--- START ---

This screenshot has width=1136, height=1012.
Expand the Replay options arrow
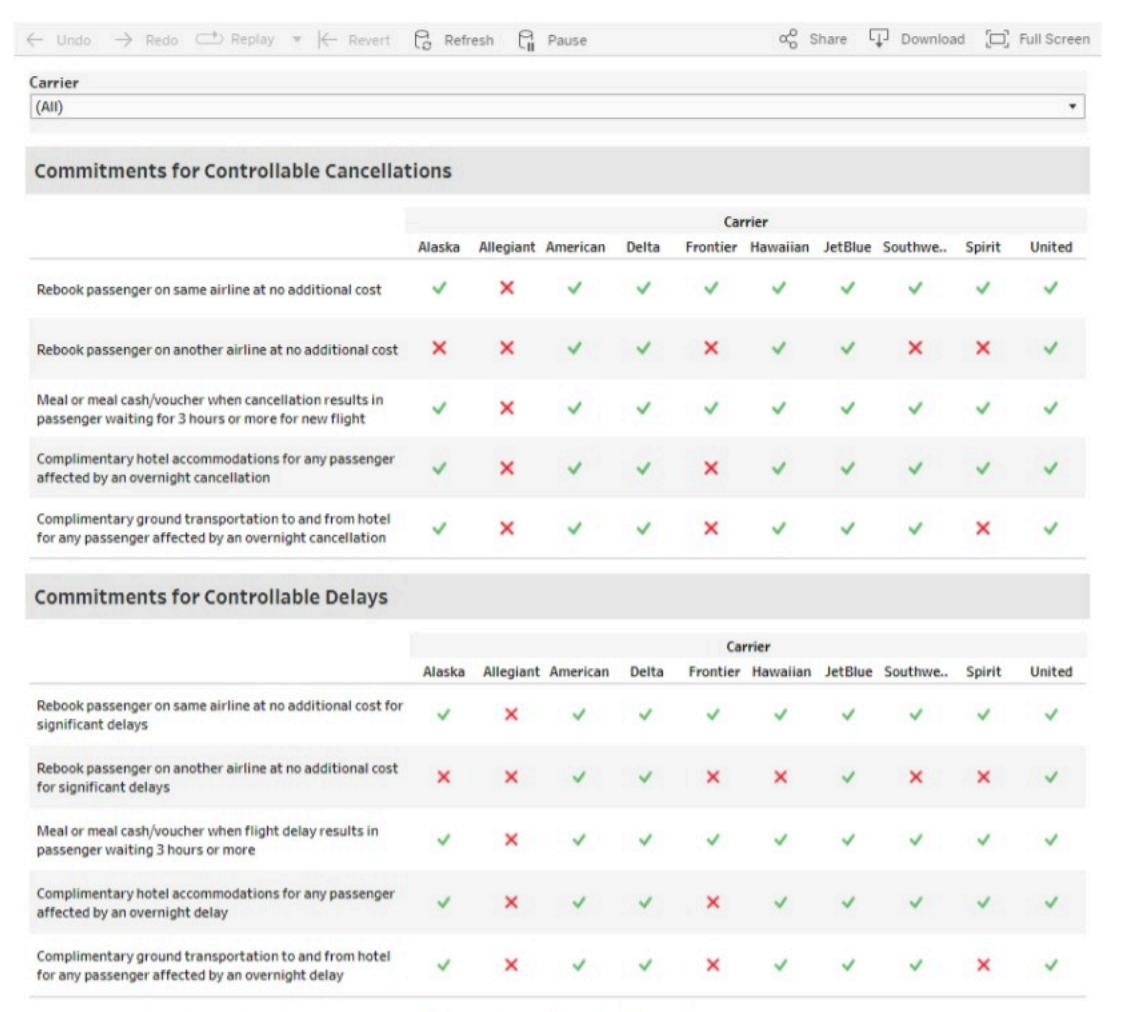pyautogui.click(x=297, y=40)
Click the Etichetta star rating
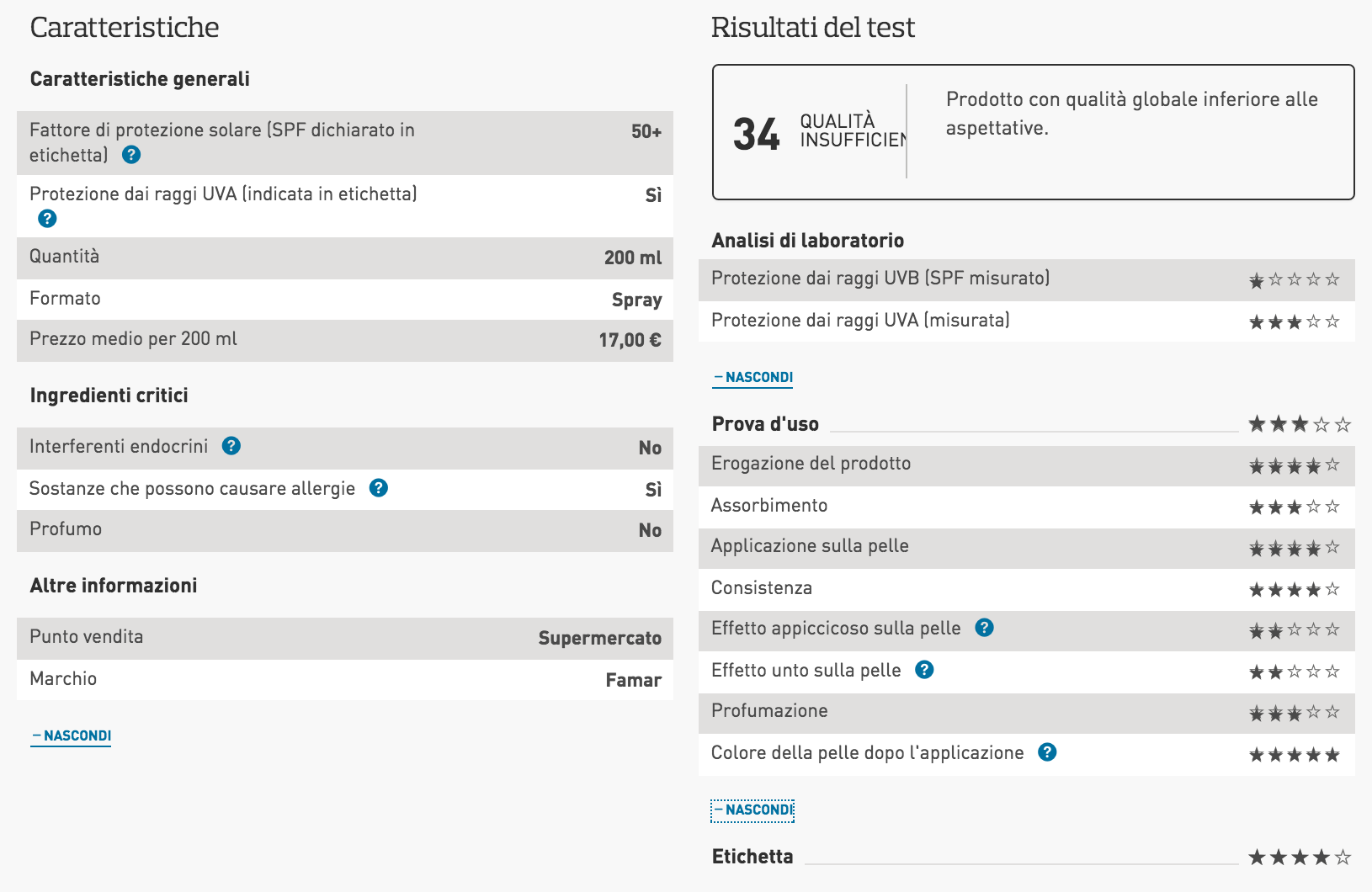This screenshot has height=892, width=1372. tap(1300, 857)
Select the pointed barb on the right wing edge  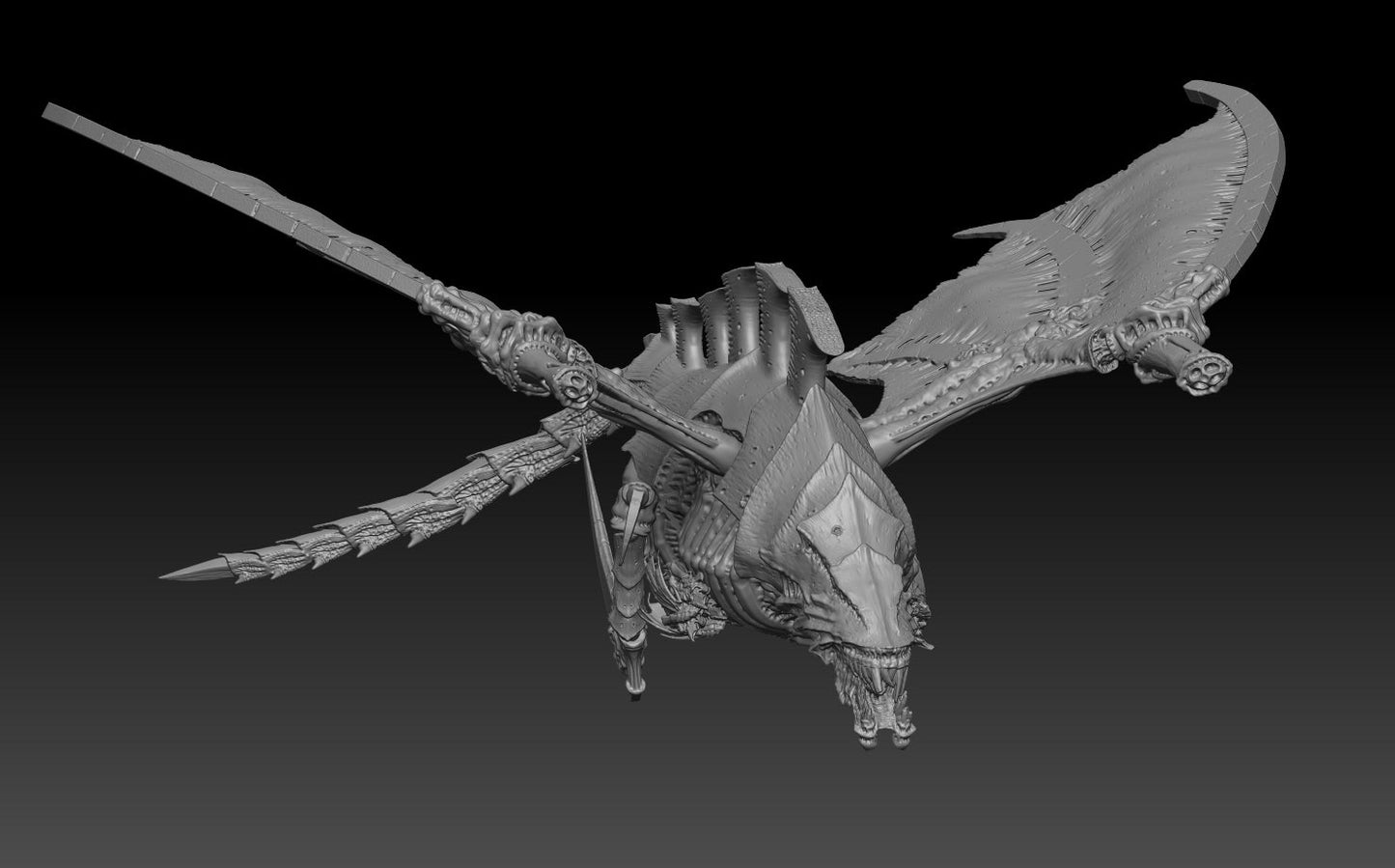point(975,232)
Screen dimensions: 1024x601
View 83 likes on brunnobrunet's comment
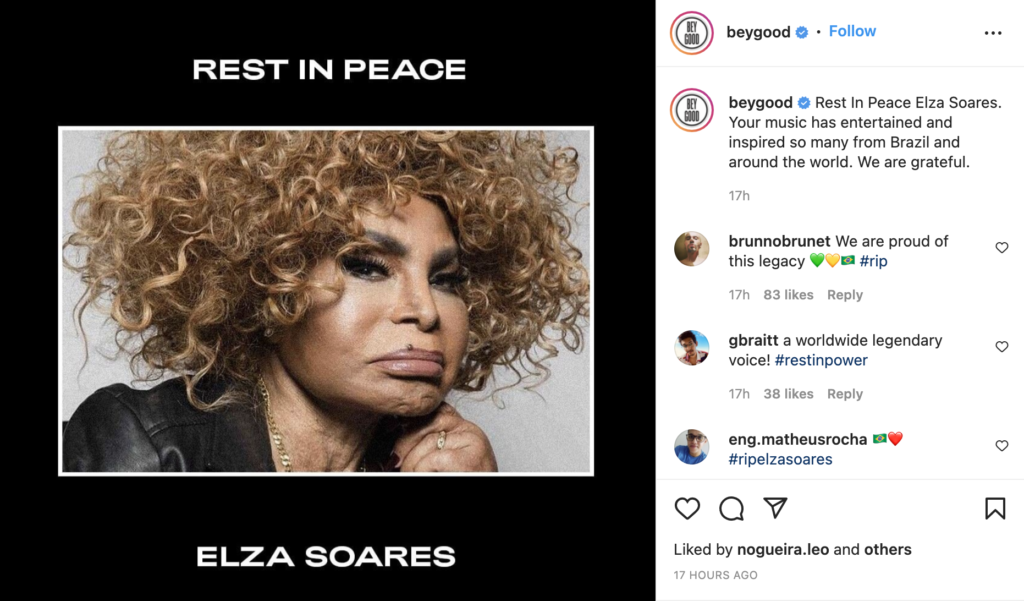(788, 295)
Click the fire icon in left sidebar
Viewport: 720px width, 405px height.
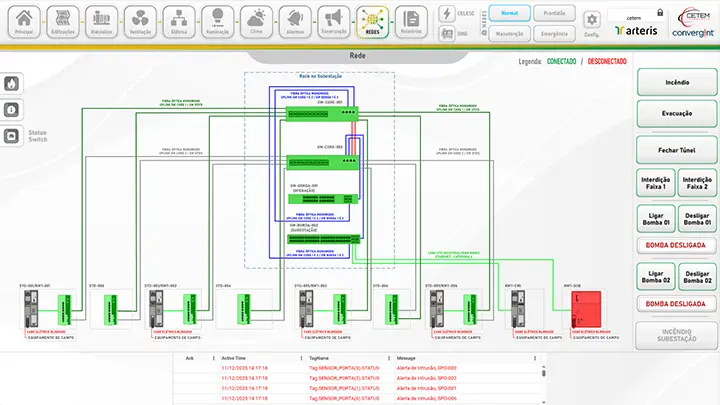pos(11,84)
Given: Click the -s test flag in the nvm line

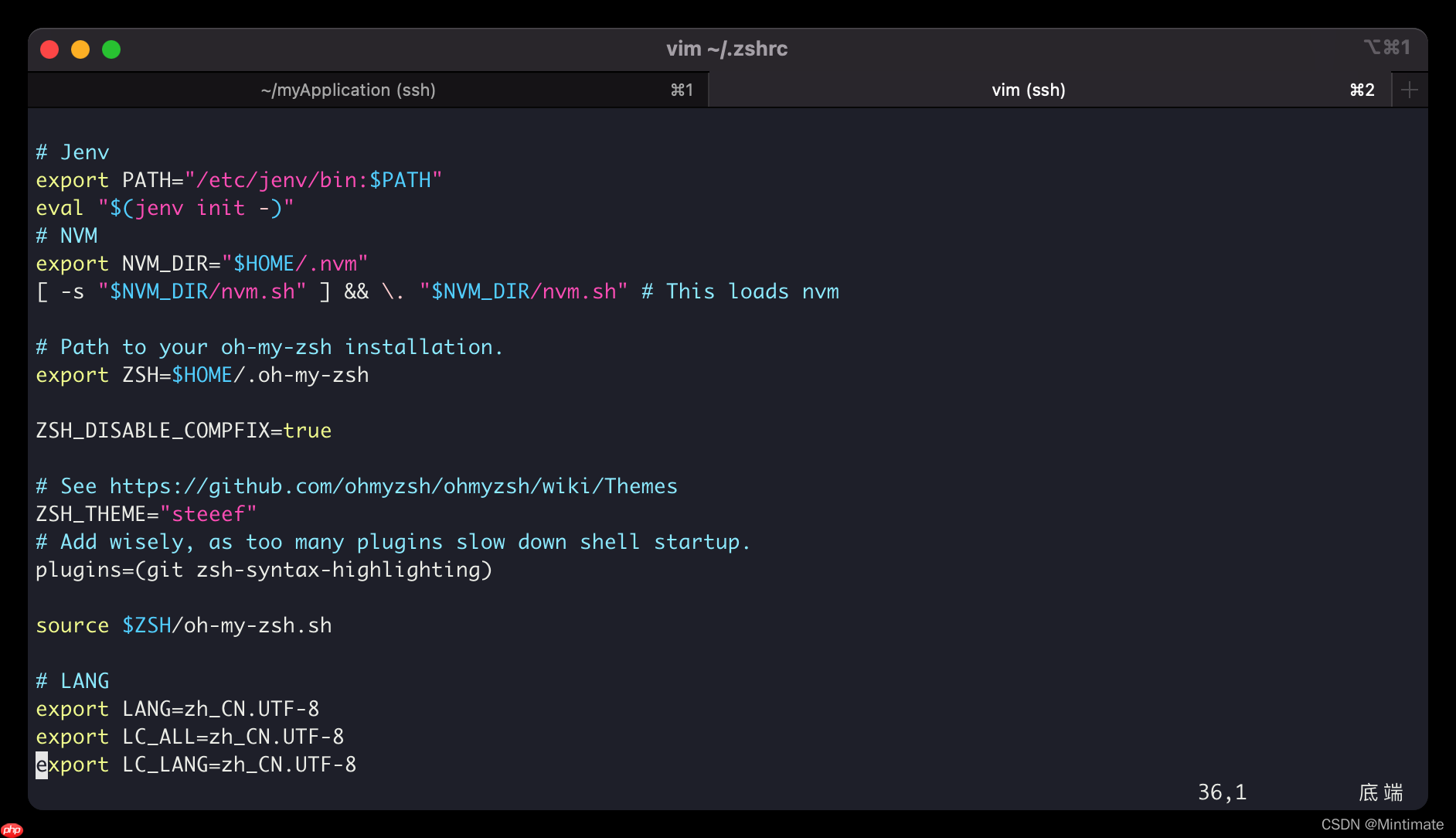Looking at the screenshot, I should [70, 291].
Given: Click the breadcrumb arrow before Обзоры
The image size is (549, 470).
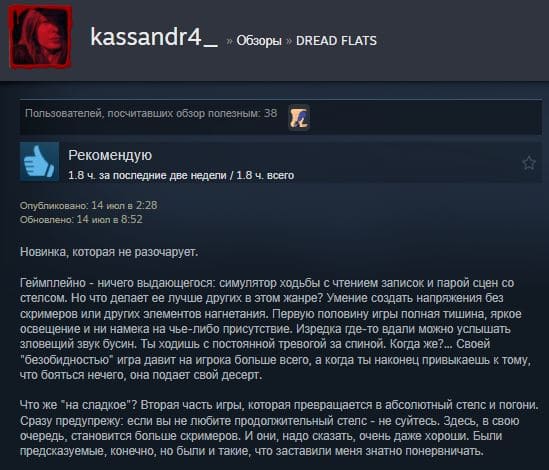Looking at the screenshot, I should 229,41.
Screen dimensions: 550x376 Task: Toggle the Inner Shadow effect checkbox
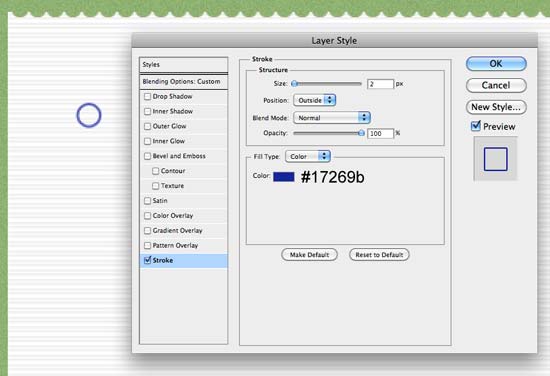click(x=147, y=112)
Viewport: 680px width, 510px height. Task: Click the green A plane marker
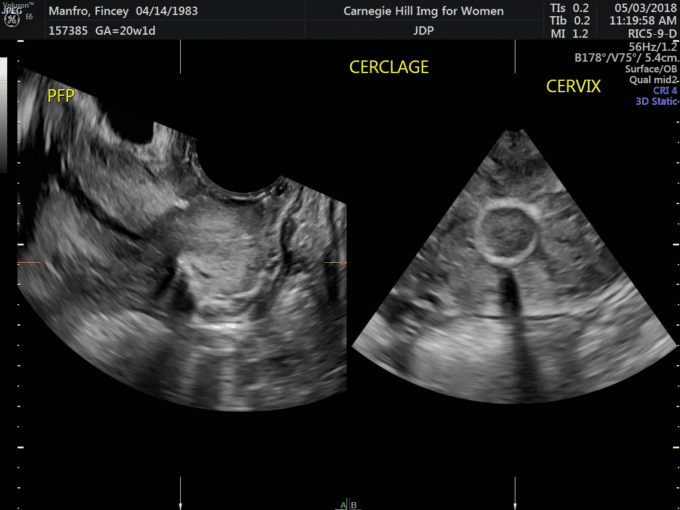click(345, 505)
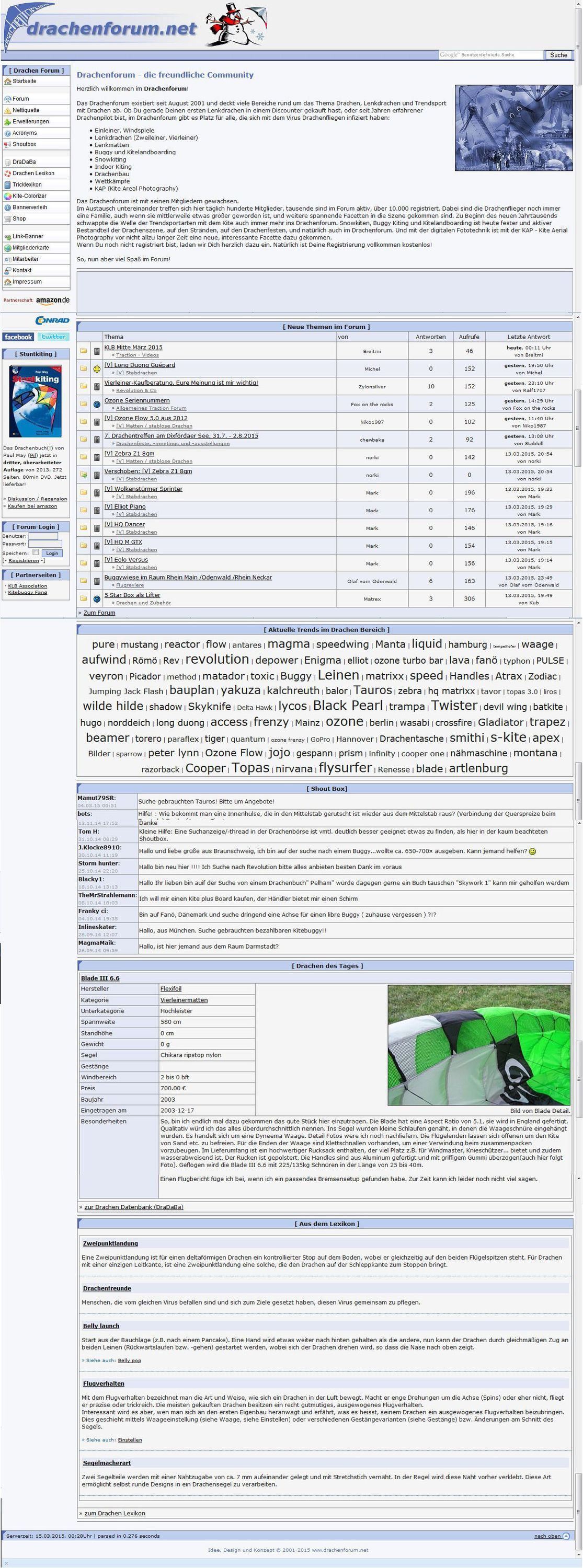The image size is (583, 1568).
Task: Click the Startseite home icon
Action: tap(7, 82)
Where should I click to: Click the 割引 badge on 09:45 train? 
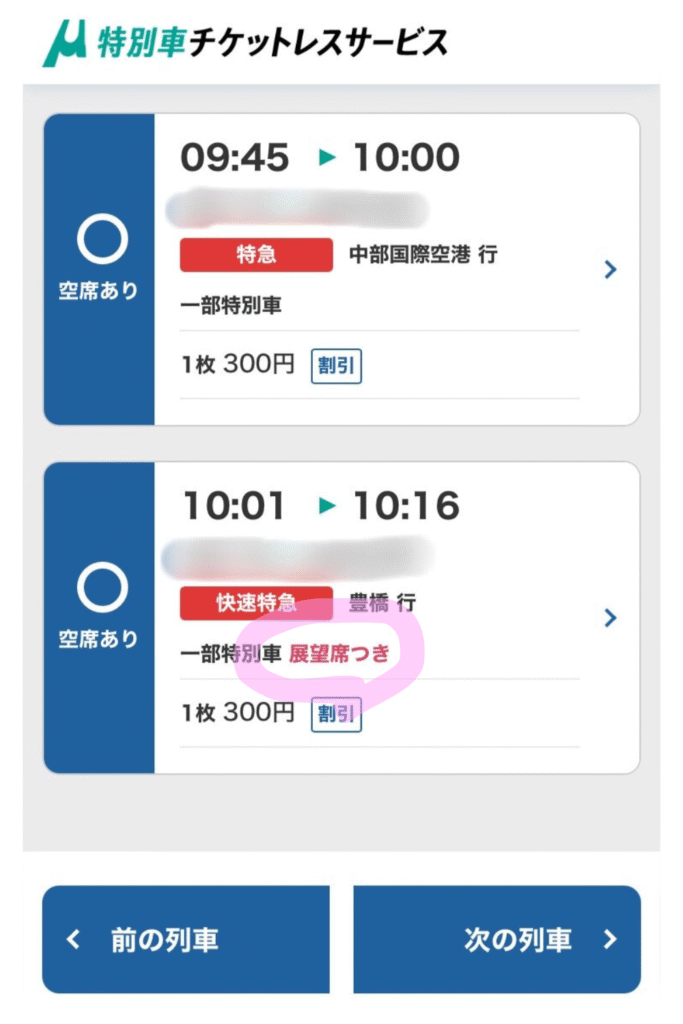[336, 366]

--- END ---

SHORT EXERCISE: In the stretch from the line containing "Where should I" through the end of the lines, replace "badge" with "label" and give those lines again with nothing else changed. Leave the pictures out of your answer.

THE OUTPUT:
Where should I click to: Click the 割引 label on 09:45 train? 
[336, 366]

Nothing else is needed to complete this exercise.